Хотя мне казалось, что мои чувства к нему настолько очевидны, и он явно мужчина, которого женщины ценят и желают, возможно, я взяла на себя слишком много.
Я понимаю, почему он чувствует себя плохо, когда я смотрю на это таким образом.
Было несправедливо сдаться и пойти ужинать с Петром и Сильвией, даже на день рождения Ислы, когда я все еще не смирилась с тем, что меня увидят с Ефремом. Я знала, что будет нехорошо сказать то, что я сказала во «Влечении», а потом сидеть и есть с Петром на публике. Но я уже много лет ругаюсь с родителями из-за дружбы с Петром. Это аргумент, который я привыкла повторять, и до сих пор они никогда не давили на меня так непреклонно. И почему-то это просто ощущается по-другому.
Сильвия и Исла стали своего рода буфером для всего Братва-криминального образа, окружающего Петра. Как могла пресса убедить кого-либо, что я провожу время с плохими людьми, когда
Начало романтических отношений с Ефремом кажется чем-то совершенно другим. Ефрем — воплощение русской мужественности, образ силы и устрашения. И он знает, как этим пользоваться. Но это не делает его менее достойным моей защиты как человека, который видит в нем хорошее. Я должна быть готова постоять за него так же, как и он за меня. Чтобы показать, что он достоин моей любви. Потому что так и есть. И он не заслуживает ничего меньшего, чем все мое, если я хочу иметь с ним отношения.

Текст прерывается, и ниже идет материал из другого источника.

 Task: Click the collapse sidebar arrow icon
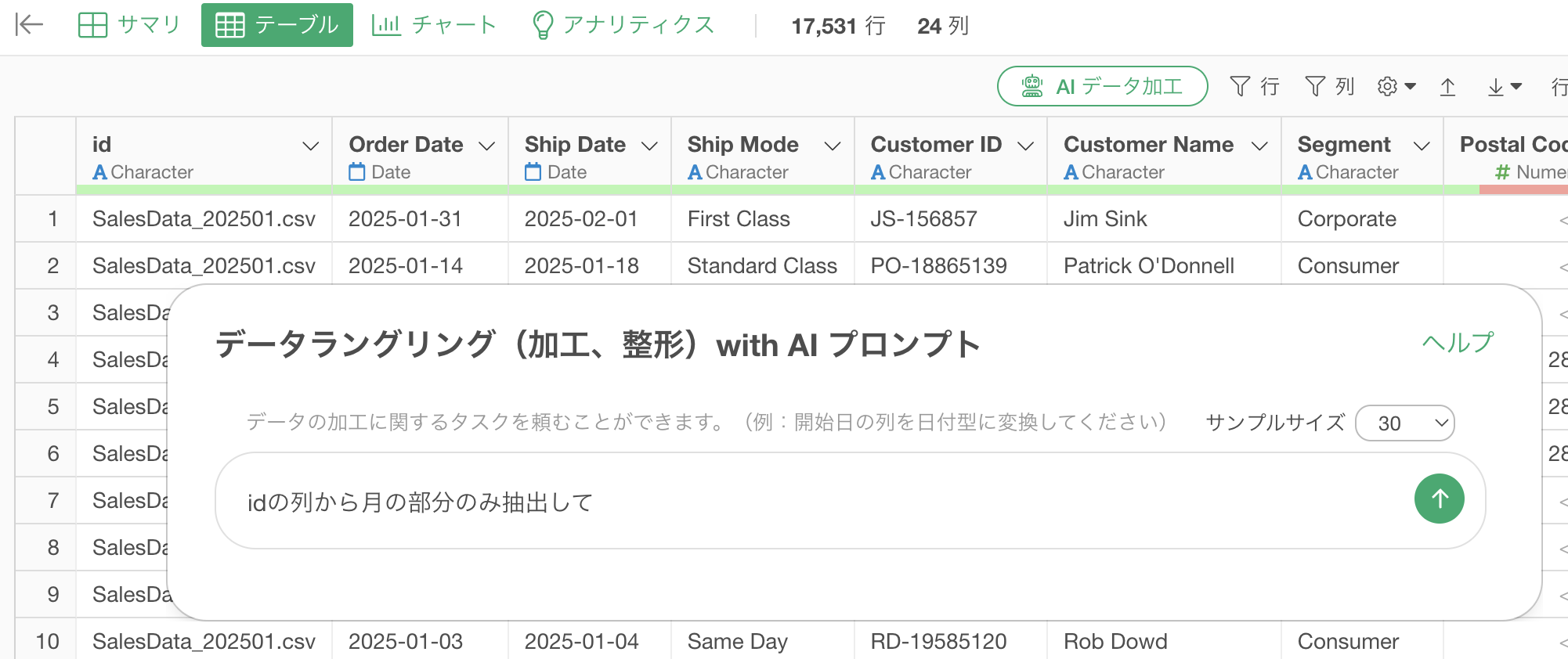(x=29, y=25)
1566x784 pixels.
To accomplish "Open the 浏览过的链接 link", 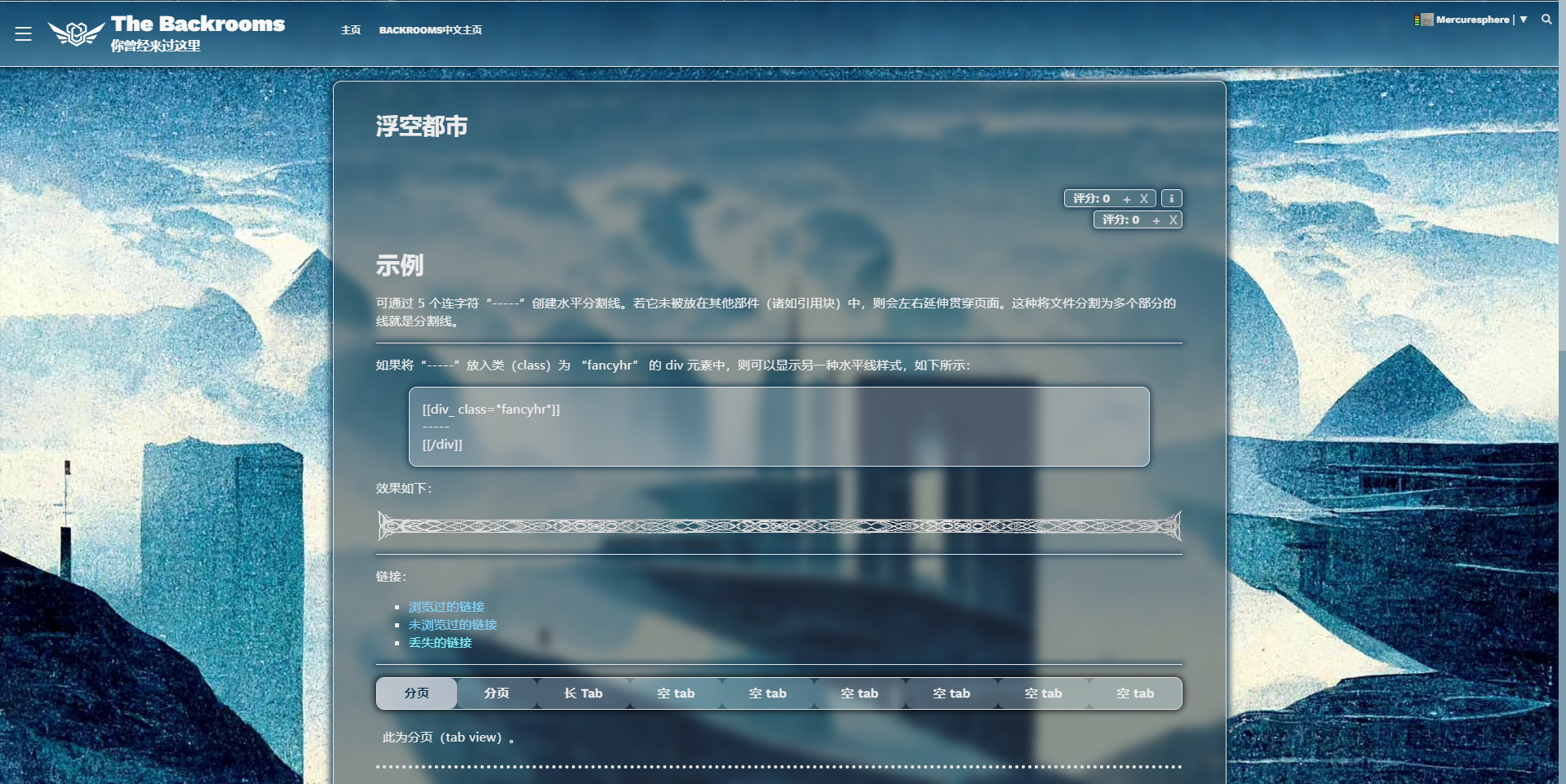I will click(x=446, y=607).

Я не могу продолжать перешагивать через забор. Все сводится к тому, что мне нужно сделать выбор. Следовать за моим сердцем или отказаться от своего счастья ради отца.
Решимость наполняет меня, когда я смотрю в теплые, уязвимые голубые глаза Ефрема. Как бы я ни любила своего отца, я больше не могу жить в жестких рамках его ожиданий. Я хочу прожить свою жизнь для себя. И Ефрем — это то, чего я хотела, сколько себя помню.

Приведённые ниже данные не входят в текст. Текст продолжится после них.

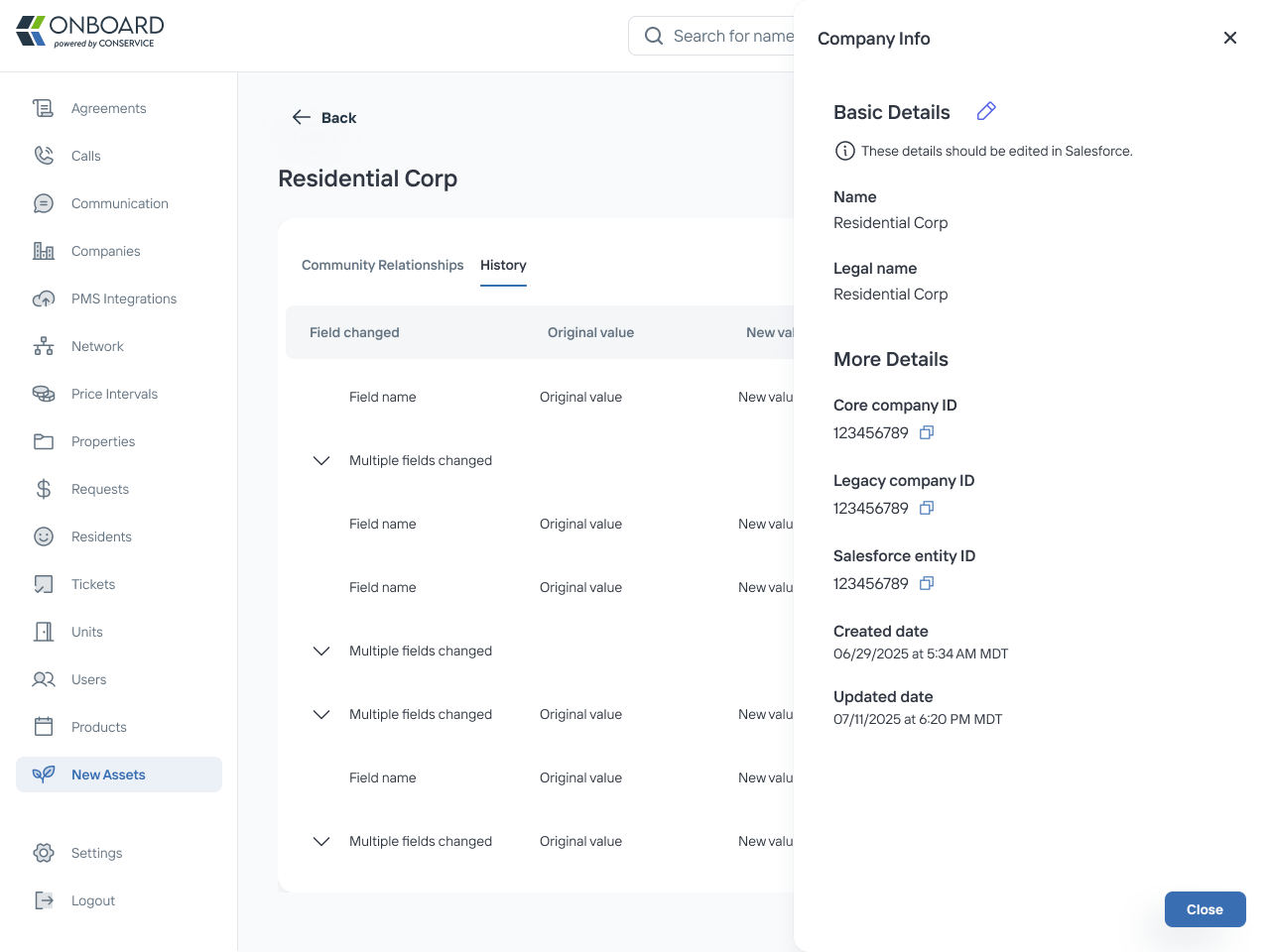Click the info icon about Salesforce editing

[844, 151]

Выпустив вздох, я отражаю его легкую улыбку, внезапно почувствовав, что снова могу дышать. Теперь, когда я полностью осознала причину нашего конфликта. Теперь, когда я приняла решение, я знаю, что приняла правильное решение.

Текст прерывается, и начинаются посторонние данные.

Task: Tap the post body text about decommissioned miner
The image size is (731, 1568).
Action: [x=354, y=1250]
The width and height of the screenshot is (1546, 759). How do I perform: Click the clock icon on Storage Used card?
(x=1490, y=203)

Мне просто нужно найти способ помириться с Ефремом, и, судя по тому, как мы сегодня расстались, простых извинений будет недостаточно.
25
ЕФРЕМ
Я решил бросить Дани хладнокровно. И это оказалось более сложной задачей, чем я когда-либо думал. Это мой первый выходной за несколько недель, и мне он не нравится. Я уже пробежал пять миль, позанимался в спортзале своего дома, и хотя я принял душ и переоделся всего час назад, я подумываю о том, чтобы снова побегать.
Потому что я не могу выкинуть Дани из головы.
Она стала навязчивой идеей.
Открывая холодильник, я просматриваю его содержимое, обдумывая, стоит ли мне приготовить себе обед, но ничего хорошего не выходит. Помимо протеинового коктейля по утрам, мне приходилось заставлять себя есть, потому что я полностью потерял интерес к еде.
Прошла почти неделя после моей стычки с Дани в клубе, и мы вообще не разговаривали. Я колеблюсь между приступами гнева и вины.
Вина возникает всякий раз, когда я получаю минутную передышку от прокручивания в голове нашего спора. Я не должен был трахать ее так, как я это сделал. Как бы я ни злился… это самое близкое к насилию по отношению к женщине, которое я когда-либо имел. И отвращение перекатывается во мне, когда я задаюсь вопросом, есть ли у меня все необходимое, чтобы стать кем-то вроде моего отца.
Я провел всю жизнь, пытаясь справиться со своим гневом, найти ему выход, чтобы никогда не поднимать руку на того, кто этого не заслуживал.
Но с Дани я был опасно близок к тому, чтобы потерять контроль. Мне никогда не следовало наказывать ее, если я не полностью контролировал свои эмоции. Этот уровень близости не в этом. Грубая игра — это способность полностью доверять своему партнеру. И как Дани сможет мне доверять, если я этим воспользовался, чтобы причинить ей боль?
Конечно, доверие действует в обе стороны. И Дани ясно дала понять, что не хочет иметь со мной ничего общего, кроме случайного секса. Я понял, что то, что я считал началом значимых отношений, было только в моей голове.